## TASK PROMPT
Reproduce the records word for word, with nothing left out.

===

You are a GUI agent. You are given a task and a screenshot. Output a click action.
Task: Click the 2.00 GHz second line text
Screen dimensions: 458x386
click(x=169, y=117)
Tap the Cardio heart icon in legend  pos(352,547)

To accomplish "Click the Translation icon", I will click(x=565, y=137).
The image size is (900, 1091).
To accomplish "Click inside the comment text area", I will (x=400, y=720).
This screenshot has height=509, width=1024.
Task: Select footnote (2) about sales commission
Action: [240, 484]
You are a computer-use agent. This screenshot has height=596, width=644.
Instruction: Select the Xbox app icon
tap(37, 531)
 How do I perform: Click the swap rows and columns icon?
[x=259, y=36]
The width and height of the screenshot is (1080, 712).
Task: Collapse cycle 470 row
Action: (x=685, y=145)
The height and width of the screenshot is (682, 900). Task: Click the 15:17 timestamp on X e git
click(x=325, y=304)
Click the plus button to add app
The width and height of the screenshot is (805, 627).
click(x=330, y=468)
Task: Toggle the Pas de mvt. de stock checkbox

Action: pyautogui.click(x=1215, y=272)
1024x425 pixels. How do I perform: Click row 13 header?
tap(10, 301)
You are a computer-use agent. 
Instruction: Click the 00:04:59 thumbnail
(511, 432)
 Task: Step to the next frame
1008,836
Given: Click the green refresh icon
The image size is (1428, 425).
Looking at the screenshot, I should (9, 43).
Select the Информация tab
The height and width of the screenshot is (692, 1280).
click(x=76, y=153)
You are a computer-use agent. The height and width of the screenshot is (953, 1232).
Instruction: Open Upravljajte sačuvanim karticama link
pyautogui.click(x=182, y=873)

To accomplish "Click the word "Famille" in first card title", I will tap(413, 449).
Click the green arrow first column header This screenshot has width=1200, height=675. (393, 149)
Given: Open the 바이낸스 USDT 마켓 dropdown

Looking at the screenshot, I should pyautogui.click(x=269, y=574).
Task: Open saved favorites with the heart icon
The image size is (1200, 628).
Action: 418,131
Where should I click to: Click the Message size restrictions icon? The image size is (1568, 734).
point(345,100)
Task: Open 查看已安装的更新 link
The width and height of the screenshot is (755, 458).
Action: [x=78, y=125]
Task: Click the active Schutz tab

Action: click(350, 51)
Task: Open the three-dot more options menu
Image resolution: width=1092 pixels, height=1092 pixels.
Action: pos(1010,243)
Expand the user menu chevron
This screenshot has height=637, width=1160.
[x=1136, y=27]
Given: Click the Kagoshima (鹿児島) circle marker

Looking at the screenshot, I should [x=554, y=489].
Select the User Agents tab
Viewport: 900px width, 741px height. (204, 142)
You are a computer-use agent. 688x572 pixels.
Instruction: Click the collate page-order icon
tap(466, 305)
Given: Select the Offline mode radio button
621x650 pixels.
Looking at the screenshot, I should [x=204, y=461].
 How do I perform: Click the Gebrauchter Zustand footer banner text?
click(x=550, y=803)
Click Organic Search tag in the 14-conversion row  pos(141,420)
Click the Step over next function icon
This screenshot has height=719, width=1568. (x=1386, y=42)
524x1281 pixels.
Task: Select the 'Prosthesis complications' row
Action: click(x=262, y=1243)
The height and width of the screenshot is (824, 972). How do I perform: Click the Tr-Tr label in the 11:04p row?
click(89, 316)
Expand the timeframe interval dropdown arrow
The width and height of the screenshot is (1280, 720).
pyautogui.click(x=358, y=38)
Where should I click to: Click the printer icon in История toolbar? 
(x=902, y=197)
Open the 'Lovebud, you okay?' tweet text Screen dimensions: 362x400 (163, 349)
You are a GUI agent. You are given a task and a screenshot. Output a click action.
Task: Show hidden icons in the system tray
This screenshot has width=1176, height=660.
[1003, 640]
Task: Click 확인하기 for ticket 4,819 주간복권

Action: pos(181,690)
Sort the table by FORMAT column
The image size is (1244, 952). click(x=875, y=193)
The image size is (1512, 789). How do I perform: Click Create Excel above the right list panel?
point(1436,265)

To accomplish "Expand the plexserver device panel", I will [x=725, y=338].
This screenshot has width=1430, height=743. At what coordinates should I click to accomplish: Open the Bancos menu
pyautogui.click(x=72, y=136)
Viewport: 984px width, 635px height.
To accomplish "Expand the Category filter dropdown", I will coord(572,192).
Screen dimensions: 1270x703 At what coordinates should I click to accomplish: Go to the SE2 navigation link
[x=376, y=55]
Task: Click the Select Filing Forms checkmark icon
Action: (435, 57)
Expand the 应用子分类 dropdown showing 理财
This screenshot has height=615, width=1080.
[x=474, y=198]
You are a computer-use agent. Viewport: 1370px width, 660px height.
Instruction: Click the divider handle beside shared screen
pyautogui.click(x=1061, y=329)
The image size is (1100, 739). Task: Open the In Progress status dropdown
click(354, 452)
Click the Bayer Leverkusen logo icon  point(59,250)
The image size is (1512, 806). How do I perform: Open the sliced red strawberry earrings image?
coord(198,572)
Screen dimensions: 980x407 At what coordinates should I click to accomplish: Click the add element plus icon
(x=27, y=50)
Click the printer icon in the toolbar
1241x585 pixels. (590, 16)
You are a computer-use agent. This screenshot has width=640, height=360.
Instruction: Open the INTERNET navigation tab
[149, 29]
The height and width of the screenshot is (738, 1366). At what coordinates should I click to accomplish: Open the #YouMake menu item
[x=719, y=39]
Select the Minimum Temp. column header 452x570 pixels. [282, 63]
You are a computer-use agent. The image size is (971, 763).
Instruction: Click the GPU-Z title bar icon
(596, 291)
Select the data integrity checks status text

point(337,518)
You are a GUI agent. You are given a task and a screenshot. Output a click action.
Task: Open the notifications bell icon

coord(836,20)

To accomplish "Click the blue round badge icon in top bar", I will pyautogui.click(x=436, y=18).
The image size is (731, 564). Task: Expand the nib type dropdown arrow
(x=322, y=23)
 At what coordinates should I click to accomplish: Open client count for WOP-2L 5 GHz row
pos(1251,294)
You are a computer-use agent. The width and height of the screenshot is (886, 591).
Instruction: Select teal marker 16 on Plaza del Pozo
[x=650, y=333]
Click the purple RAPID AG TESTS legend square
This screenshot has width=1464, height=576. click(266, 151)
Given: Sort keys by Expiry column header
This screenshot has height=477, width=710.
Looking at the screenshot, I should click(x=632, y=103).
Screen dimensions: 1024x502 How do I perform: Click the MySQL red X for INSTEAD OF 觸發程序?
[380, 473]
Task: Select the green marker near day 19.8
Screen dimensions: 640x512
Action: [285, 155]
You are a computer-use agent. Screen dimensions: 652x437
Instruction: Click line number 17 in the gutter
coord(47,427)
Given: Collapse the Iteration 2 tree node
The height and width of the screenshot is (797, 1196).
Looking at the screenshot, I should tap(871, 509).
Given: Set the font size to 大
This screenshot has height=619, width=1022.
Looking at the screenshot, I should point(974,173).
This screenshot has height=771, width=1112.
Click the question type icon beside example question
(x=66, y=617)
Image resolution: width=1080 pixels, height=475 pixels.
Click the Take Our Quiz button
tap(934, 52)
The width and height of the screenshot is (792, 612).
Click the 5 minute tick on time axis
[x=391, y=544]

===

## SOLUTION TO THIS PROBLEM
You are a GUI agent. You are given a task and a screenshot. Output a click action.
Task: Click the 2.00 GHz second line text
Screen dimensions: 458x386
click(x=169, y=117)
Tap the Cardio heart icon in legend  pos(352,547)

To accomplish "Click the Translation icon", I will click(x=565, y=137).
The image size is (900, 1091).
To accomplish "Click inside the comment text area", I will (x=400, y=720).
This screenshot has height=509, width=1024.
Task: Select footnote (2) about sales commission
Action: [240, 484]
You are a computer-use agent. This screenshot has height=596, width=644.
Instruction: Select the Xbox app icon
tap(37, 531)
 How do I perform: Click the swap rows and columns icon?
[x=259, y=36]
The width and height of the screenshot is (1080, 712).
Task: Collapse cycle 470 row
Action: (x=685, y=145)
The height and width of the screenshot is (682, 900). Task: Click the 15:17 timestamp on X e git
click(x=325, y=304)
Click the plus button to add app
The width and height of the screenshot is (805, 627).
click(x=330, y=468)
Task: Toggle the Pas de mvt. de stock checkbox

Action: pyautogui.click(x=1215, y=272)
1024x425 pixels. How do I perform: Click row 13 header?
tap(10, 301)
You are a computer-use agent. 
Instruction: Click the 00:04:59 thumbnail
(511, 432)
 Task: Step to the next frame
1008,836
Given: Click the green refresh icon
The image size is (1428, 425).
Looking at the screenshot, I should (9, 43).
Select the Информация tab
The height and width of the screenshot is (692, 1280).
click(x=76, y=153)
You are a computer-use agent. The height and width of the screenshot is (953, 1232).
Instruction: Open Upravljajte sačuvanim karticama link
pyautogui.click(x=182, y=873)

To accomplish "Click the word "Famille" in first card title", I will tap(413, 449).
Click the green arrow first column header This screenshot has width=1200, height=675. (393, 149)
Given: Open the 바이낸스 USDT 마켓 dropdown

Looking at the screenshot, I should pyautogui.click(x=269, y=574).
Task: Open saved favorites with the heart icon
The image size is (1200, 628).
Action: 418,131
Where should I click to: Click the Message size restrictions icon? The image size is (1568, 734).
point(345,100)
Task: Open 查看已安装的更新 link
The width and height of the screenshot is (755, 458).
Action: [x=78, y=125]
Task: Click the active Schutz tab

Action: click(350, 51)
Task: Open the three-dot more options menu
Image resolution: width=1092 pixels, height=1092 pixels.
Action: pos(1010,243)
Expand the user menu chevron
This screenshot has height=637, width=1160.
[x=1136, y=27]
Given: Click the Kagoshima (鹿児島) circle marker

Looking at the screenshot, I should [x=554, y=489].
Select the User Agents tab
Viewport: 900px width, 741px height. (204, 142)
You are a computer-use agent. 688x572 pixels.
Instruction: Click the collate page-order icon
tap(466, 305)
Given: Select the Offline mode radio button
621x650 pixels.
Looking at the screenshot, I should [x=204, y=461].
 How do I perform: Click the Gebrauchter Zustand footer banner text?
click(x=550, y=803)
Click Organic Search tag in the 14-conversion row  pos(141,420)
Click the Step over next function icon
This screenshot has height=719, width=1568. (x=1386, y=42)
524x1281 pixels.
Task: Select the 'Prosthesis complications' row
Action: click(x=262, y=1243)
The height and width of the screenshot is (824, 972). How do I perform: Click the Tr-Tr label in the 11:04p row?
click(89, 316)
Expand the timeframe interval dropdown arrow
The width and height of the screenshot is (1280, 720).
pyautogui.click(x=358, y=38)
Where should I click to: Click the printer icon in История toolbar? 
(x=902, y=197)
Open the 'Lovebud, you okay?' tweet text Screen dimensions: 362x400 (163, 349)
You are a GUI agent. You are given a task and a screenshot. Output a click action.
Task: Show hidden icons in the system tray
This screenshot has width=1176, height=660.
[1003, 640]
Task: Click 확인하기 for ticket 4,819 주간복권

Action: pos(181,690)
Sort the table by FORMAT column
The image size is (1244, 952). click(x=875, y=193)
The image size is (1512, 789). How do I perform: Click Create Excel above the right list panel?
point(1436,265)

To accomplish "Expand the plexserver device panel", I will [x=725, y=338].
This screenshot has width=1430, height=743. At what coordinates should I click to accomplish: Open the Bancos menu
pyautogui.click(x=72, y=136)
Viewport: 984px width, 635px height.
To accomplish "Expand the Category filter dropdown", I will coord(572,192).
Screen dimensions: 1270x703 At what coordinates should I click to accomplish: Go to the SE2 navigation link
[x=376, y=55]
Task: Click the Select Filing Forms checkmark icon
Action: (435, 57)
Expand the 应用子分类 dropdown showing 理财
This screenshot has height=615, width=1080.
[x=474, y=198]
You are a computer-use agent. Viewport: 1370px width, 660px height.
Instruction: Click the divider handle beside shared screen
pyautogui.click(x=1061, y=329)
The image size is (1100, 739). Task: Open the In Progress status dropdown
click(354, 452)
Click the Bayer Leverkusen logo icon  point(59,250)
The image size is (1512, 806). How do I perform: Open the sliced red strawberry earrings image?
coord(198,572)
Screen dimensions: 980x407 At what coordinates should I click to accomplish: Click the add element plus icon
(x=27, y=50)
Click the printer icon in the toolbar
1241x585 pixels. (590, 16)
You are a computer-use agent. This screenshot has width=640, height=360.
Instruction: Open the INTERNET navigation tab
[149, 29]
The height and width of the screenshot is (738, 1366). At what coordinates should I click to accomplish: Open the #YouMake menu item
[x=719, y=39]
Select the Minimum Temp. column header 452x570 pixels. [282, 63]
You are a computer-use agent. The image size is (971, 763).
Instruction: Click the GPU-Z title bar icon
(596, 291)
Select the data integrity checks status text

point(337,518)
You are a GUI agent. You are given a task and a screenshot. Output a click action.
Task: Open the notifications bell icon

coord(836,20)

To accomplish "Click the blue round badge icon in top bar", I will pyautogui.click(x=436, y=18).
The image size is (731, 564). Task: Expand the nib type dropdown arrow
(x=322, y=23)
 At what coordinates should I click to accomplish: Open client count for WOP-2L 5 GHz row
pos(1251,294)
You are a computer-use agent. The width and height of the screenshot is (886, 591).
Instruction: Select teal marker 16 on Plaza del Pozo
[x=650, y=333]
Click the purple RAPID AG TESTS legend square
This screenshot has width=1464, height=576. click(266, 151)
Given: Sort keys by Expiry column header
This screenshot has height=477, width=710.
Looking at the screenshot, I should click(x=632, y=103).
Screen dimensions: 1024x502 How do I perform: Click the MySQL red X for INSTEAD OF 觸發程序?
[380, 473]
Task: Select the green marker near day 19.8
Screen dimensions: 640x512
Action: [285, 155]
You are a computer-use agent. Screen dimensions: 652x437
Instruction: Click line number 17 in the gutter
coord(47,427)
Given: Collapse the Iteration 2 tree node
The height and width of the screenshot is (797, 1196).
Looking at the screenshot, I should tap(871, 509).
Given: Set the font size to 大
This screenshot has height=619, width=1022.
Looking at the screenshot, I should point(974,173).
This screenshot has height=771, width=1112.
Click the question type icon beside example question
(x=66, y=617)
Image resolution: width=1080 pixels, height=475 pixels.
Click the Take Our Quiz button
tap(934, 52)
The width and height of the screenshot is (792, 612).
Click the 5 minute tick on time axis
[x=391, y=544]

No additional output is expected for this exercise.